August 8, 1995 – Tirage bottling: today the wine goes into the bottle. It has just begun to ferment, yeast having been added to the sugared wine yesterday. Now the wine is pumped to the bottle filler; champagne bottles are filled with the fermenting wine. A bidule, a plastic cup-like stopper, is driven into the neck of the bottle; then a crown cap is crimped over the top to finish sealing the heavy glass bottle. The filled bottles are placed on their side in large metal boxes. This blend, this cuvee, will rest in the bottles in the cool dark wine cellar for at least 18 months. In the first few weeks, the yeast will consume the sugar, producing carbon dioxide gas which, being trapped in the sealed bottle, will dissolve in the wine, carbonating it, giving it the effervescence we desire. After all of the sugar has been consumed the yeast dies; with the bottles lying on their side, the yeast settles along the side of the bottle, there to rest. This aging in the bottle with the yeast present is the tirage; the wine is said to be en tirage during this time.

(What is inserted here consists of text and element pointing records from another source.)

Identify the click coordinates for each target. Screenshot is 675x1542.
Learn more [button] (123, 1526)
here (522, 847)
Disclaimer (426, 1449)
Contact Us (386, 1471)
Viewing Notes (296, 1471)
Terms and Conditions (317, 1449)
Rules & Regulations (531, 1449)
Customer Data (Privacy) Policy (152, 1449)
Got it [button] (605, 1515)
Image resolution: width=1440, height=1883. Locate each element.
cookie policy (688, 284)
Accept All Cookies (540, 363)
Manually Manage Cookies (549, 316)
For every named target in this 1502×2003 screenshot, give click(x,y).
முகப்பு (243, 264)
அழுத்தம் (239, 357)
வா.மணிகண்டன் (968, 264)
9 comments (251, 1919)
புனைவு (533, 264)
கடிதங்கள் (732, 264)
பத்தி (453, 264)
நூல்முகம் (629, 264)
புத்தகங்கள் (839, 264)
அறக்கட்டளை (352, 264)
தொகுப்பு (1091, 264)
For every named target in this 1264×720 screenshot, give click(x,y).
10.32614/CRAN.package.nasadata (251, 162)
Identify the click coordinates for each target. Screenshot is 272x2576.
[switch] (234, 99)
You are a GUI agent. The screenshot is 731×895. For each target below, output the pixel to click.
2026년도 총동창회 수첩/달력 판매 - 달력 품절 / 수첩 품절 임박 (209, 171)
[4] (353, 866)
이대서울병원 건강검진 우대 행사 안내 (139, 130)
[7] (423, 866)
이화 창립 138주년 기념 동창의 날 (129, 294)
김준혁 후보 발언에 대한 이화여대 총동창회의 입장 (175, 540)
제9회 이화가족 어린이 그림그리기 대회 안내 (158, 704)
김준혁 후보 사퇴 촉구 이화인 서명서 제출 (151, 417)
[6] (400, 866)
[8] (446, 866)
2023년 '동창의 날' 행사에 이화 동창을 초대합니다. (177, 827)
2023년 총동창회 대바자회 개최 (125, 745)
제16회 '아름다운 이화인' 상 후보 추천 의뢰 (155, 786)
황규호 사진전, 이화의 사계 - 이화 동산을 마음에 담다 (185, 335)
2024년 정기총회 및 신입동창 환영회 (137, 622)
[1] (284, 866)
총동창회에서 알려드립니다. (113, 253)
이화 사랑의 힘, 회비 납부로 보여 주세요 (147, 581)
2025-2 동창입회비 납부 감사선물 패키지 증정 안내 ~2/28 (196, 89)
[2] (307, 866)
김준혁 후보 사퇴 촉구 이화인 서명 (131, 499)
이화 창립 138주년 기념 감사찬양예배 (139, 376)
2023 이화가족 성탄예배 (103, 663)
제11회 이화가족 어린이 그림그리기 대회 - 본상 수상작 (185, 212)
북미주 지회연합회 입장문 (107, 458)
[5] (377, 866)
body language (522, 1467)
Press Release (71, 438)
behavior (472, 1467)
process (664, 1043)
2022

January 12, 1996 – The final act of the methode champenoise: the degorgement, the disgorging, in which the yeast is removed from the bottles. The sur pointes bottles are brought from the cellar to the disgorging area. There with a deft flick of the wrist, the bottle is turned upright and the crown cap removed at just the right point in the turning. The pressure within the bottle blows the bidule out, and carries away the yeast, leaving the bottle nearly full of clear, sparkling wine, foaming out the neck. This is the a la volee method of degorgement, distinguished from the a la glace method wherein the neck of the bottle is frozen, making a plug of icy yeast sediment, which is blown out when the crown cap is removed. In either case, immediately the bottle is placed on the dosing machine, which meters into each bottle an identical dose of sweetened wine, called the dosage, and then tops each bottle up with more of the same sparkling wine drawn off from another bottle. This wine gets very little dosage, making it a brut; greater amount of dosage addition would make the wine extra dry, even more dosage would make a demi-sec. The bottle is removed from the dosing machine and placed in the corker, where a champagne cork is inserted partway into the neck. Then to the wirehooder, where a wirehood is pressed down over the cork, mushrooming it out, and the wire tightened to grip the neck of the bottle just below the ring of glass that prevents the wirehood from sliding off. Finally the bottle is washed and set in a case to await the dressing with the label and capsule.

In a month or so, the dosage married with the wine, the bottle of sparkling wine whose transformation began over two years ago will be ready to chill, open, and enjoy. Salute!